[Items from a data source]
★ ★ ★

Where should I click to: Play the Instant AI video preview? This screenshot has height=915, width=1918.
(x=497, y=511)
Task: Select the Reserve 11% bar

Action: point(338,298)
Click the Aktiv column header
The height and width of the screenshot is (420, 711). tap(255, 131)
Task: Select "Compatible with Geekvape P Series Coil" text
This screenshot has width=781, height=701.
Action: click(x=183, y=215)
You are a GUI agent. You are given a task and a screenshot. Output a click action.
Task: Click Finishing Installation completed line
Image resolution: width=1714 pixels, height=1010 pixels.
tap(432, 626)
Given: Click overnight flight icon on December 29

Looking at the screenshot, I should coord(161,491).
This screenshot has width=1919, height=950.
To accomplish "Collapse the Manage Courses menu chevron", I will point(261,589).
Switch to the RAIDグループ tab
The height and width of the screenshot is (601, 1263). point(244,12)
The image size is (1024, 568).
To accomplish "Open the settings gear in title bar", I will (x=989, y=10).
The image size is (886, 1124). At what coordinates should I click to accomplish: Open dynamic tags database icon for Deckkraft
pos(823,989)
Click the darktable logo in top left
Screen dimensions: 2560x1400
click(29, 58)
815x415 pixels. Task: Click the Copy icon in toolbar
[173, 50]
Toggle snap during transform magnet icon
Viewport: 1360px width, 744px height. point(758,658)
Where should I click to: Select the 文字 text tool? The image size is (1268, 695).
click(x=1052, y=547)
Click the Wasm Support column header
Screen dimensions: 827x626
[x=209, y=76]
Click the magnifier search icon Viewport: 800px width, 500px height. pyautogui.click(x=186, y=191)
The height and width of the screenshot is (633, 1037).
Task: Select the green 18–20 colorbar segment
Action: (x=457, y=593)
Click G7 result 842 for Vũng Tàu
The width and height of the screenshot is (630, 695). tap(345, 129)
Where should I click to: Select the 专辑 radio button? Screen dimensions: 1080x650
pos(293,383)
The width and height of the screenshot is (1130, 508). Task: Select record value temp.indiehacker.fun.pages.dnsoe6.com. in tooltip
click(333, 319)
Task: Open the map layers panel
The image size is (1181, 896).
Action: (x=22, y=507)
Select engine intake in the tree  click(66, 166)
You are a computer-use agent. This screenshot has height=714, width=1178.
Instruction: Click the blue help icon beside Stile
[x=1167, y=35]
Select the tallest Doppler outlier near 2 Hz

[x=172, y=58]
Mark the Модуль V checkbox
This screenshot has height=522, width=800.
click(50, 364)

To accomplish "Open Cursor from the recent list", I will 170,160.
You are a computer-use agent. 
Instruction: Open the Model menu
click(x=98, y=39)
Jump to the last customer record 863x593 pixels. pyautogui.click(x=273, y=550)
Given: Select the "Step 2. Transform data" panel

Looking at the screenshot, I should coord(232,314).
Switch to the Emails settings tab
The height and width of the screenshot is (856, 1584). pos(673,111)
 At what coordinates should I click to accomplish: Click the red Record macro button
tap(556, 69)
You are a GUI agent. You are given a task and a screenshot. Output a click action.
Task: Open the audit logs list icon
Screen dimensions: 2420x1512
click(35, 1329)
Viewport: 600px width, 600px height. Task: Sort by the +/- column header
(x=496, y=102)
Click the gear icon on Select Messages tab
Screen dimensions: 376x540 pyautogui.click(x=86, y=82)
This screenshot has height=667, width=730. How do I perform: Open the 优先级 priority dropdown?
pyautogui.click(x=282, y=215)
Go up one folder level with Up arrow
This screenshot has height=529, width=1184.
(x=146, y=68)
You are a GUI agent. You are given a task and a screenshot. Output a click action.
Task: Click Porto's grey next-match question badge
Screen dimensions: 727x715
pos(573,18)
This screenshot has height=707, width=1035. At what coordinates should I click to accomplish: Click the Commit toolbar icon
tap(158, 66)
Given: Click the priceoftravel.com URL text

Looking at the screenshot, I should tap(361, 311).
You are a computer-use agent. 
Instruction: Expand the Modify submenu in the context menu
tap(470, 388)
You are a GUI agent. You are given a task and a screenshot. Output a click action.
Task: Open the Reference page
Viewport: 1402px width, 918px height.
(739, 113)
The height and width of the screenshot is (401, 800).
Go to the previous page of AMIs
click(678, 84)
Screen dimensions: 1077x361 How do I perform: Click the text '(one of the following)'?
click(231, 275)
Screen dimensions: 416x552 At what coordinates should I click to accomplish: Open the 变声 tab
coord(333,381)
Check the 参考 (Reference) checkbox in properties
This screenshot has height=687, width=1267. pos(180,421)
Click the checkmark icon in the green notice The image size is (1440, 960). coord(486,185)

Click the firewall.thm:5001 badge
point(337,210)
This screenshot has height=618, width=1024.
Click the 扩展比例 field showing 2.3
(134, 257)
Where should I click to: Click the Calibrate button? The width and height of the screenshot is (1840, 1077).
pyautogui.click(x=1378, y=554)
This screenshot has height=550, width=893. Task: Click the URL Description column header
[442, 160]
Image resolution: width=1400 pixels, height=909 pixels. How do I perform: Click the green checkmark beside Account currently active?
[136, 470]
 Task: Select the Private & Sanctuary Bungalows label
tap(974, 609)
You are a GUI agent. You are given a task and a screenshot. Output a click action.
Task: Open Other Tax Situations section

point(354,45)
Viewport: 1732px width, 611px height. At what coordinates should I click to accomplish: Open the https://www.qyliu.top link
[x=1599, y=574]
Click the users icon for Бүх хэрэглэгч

★ ★ ★

## Set problem
Render each line of the material above as a JSON list of strings, one string per line, omitting blank lines.

## Expected answer
[
  "Where should I click to: Play the Instant AI video preview? This screenshot has height=915, width=1918.",
  "(x=497, y=511)",
  "Task: Select the Reserve 11% bar",
  "Action: point(338,298)",
  "Click the Aktiv column header",
  "The height and width of the screenshot is (420, 711). tap(255, 131)",
  "Task: Select \"Compatible with Geekvape P Series Coil\" text",
  "This screenshot has width=781, height=701.",
  "Action: click(x=183, y=215)",
  "You are a GUI agent. You are given a task and a screenshot. Output a click action.",
  "Task: Click Finishing Installation completed line",
  "Image resolution: width=1714 pixels, height=1010 pixels.",
  "tap(432, 626)",
  "Given: Click overnight flight icon on December 29",
  "Looking at the screenshot, I should coord(161,491).",
  "This screenshot has width=1919, height=950.",
  "To accomplish \"Collapse the Manage Courses menu chevron\", I will point(261,589).",
  "Switch to the RAIDグループ tab",
  "The height and width of the screenshot is (601, 1263). point(244,12)",
  "The image size is (1024, 568).",
  "To accomplish \"Open the settings gear in title bar\", I will (x=989, y=10).",
  "The image size is (886, 1124). At what coordinates should I click to accomplish: Open dynamic tags database icon for Deckkraft",
  "pos(823,989)",
  "Click the darktable logo in top left",
  "Screen dimensions: 2560x1400",
  "click(29, 58)",
  "815x415 pixels. Task: Click the Copy icon in toolbar",
  "[173, 50]",
  "Toggle snap during transform magnet icon",
  "Viewport: 1360px width, 744px height. point(758,658)",
  "Where should I click to: Select the 文字 text tool? The image size is (1268, 695).",
  "click(x=1052, y=547)",
  "Click the Wasm Support column header",
  "Screen dimensions: 827x626",
  "[x=209, y=76]",
  "Click the magnifier search icon Viewport: 800px width, 500px height. pyautogui.click(x=186, y=191)",
  "The height and width of the screenshot is (633, 1037).",
  "Task: Select the green 18–20 colorbar segment",
  "Action: (x=457, y=593)",
  "Click G7 result 842 for Vũng Tàu",
  "The width and height of the screenshot is (630, 695). tap(345, 129)",
  "Where should I click to: Select the 专辑 radio button? Screen dimensions: 1080x650",
  "pos(293,383)",
  "The width and height of the screenshot is (1130, 508). Task: Select record value temp.indiehacker.fun.pages.dnsoe6.com. in tooltip",
  "click(333, 319)",
  "Task: Open the map layers panel",
  "The image size is (1181, 896).",
  "Action: (x=22, y=507)",
  "Select engine intake in the tree  click(66, 166)",
  "You are a computer-use agent. This screenshot has height=714, width=1178.",
  "Instruction: Click the blue help icon beside Stile",
  "[x=1167, y=35]",
  "Select the tallest Doppler outlier near 2 Hz",
  "[x=172, y=58]",
  "Mark the Модуль V checkbox",
  "This screenshot has height=522, width=800.",
  "click(50, 364)",
  "To accomplish \"Open Cursor from the recent list\", I will 170,160.",
  "You are a computer-use agent. ",
  "Instruction: Open the Model menu",
  "click(x=98, y=39)",
  "Jump to the last customer record 863x593 pixels. pyautogui.click(x=273, y=550)",
  "Given: Select the \"Step 2. Transform data\" panel",
  "Looking at the screenshot, I should coord(232,314).",
  "Switch to the Emails settings tab",
  "The height and width of the screenshot is (856, 1584). pos(673,111)",
  " At what coordinates should I click to accomplish: Click the red Record macro button",
  "tap(556, 69)",
  "You are a GUI agent. You are given a task and a screenshot. Output a click action.",
  "Task: Open the audit logs list icon",
  "Screen dimensions: 2420x1512",
  "click(35, 1329)",
  "Viewport: 600px width, 600px height. Task: Sort by the +/- column header",
  "(x=496, y=102)",
  "Click the gear icon on Select Messages tab",
  "Screen dimensions: 376x540 pyautogui.click(x=86, y=82)",
  "This screenshot has height=667, width=730. How do I perform: Open the 优先级 priority dropdown?",
  "pyautogui.click(x=282, y=215)",
  "Go up one folder level with Up arrow",
  "This screenshot has height=529, width=1184.",
  "(x=146, y=68)",
  "You are a GUI agent. You are given a task and a screenshot. Output a click action.",
  "Task: Click Porto's grey next-match question badge",
  "Screen dimensions: 727x715",
  "pos(573,18)",
  "This screenshot has height=707, width=1035. At what coordinates should I click to accomplish: Click the Commit toolbar icon",
  "tap(158, 66)",
  "Given: Click the priceoftravel.com URL text",
  "Looking at the screenshot, I should tap(361, 311).",
  "You are a computer-use agent. ",
  "Instruction: Expand the Modify submenu in the context menu",
  "tap(470, 388)",
  "You are a GUI agent. You are given a task and a screenshot. Output a click action.",
  "Task: Open the Reference page",
  "Viewport: 1402px width, 918px height.",
  "(739, 113)",
  "The height and width of the screenshot is (401, 800).",
  "Go to the previous page of AMIs",
  "click(678, 84)",
  "Screen dimensions: 1077x361 How do I perform: Click the text '(one of the following)'?",
  "click(231, 275)",
  "Screen dimensions: 416x552 At what coordinates should I click to accomplish: Open the 变声 tab",
  "coord(333,381)",
  "Check the 参考 (Reference) checkbox in properties",
  "This screenshot has height=687, width=1267. pos(180,421)",
  "Click the checkmark icon in the green notice The image size is (1440, 960). coord(486,185)",
  "Click the firewall.thm:5001 badge",
  "point(337,210)",
  "This screenshot has height=618, width=1024.",
  "Click the 扩展比例 field showing 2.3",
  "(134, 257)",
  "Where should I click to: Click the Calibrate button? The width and height of the screenshot is (1840, 1077).",
  "pyautogui.click(x=1378, y=554)",
  "This screenshot has height=550, width=893. Task: Click the URL Description column header",
  "[442, 160]",
  "Image resolution: width=1400 pixels, height=909 pixels. How do I perform: Click the green checkmark beside Account currently active?",
  "[136, 470]",
  " Task: Select the Private & Sanctuary Bungalows label",
  "tap(974, 609)",
  "You are a GUI agent. You are given a task and a screenshot. Output a click action.",
  "Task: Open Other Tax Situations section",
  "point(354,45)",
  "Viewport: 1732px width, 611px height. At what coordinates should I click to accomplish: Open the https://www.qyliu.top link",
  "[x=1599, y=574]",
  "Click the users icon for Бүх хэрэглэгч"
]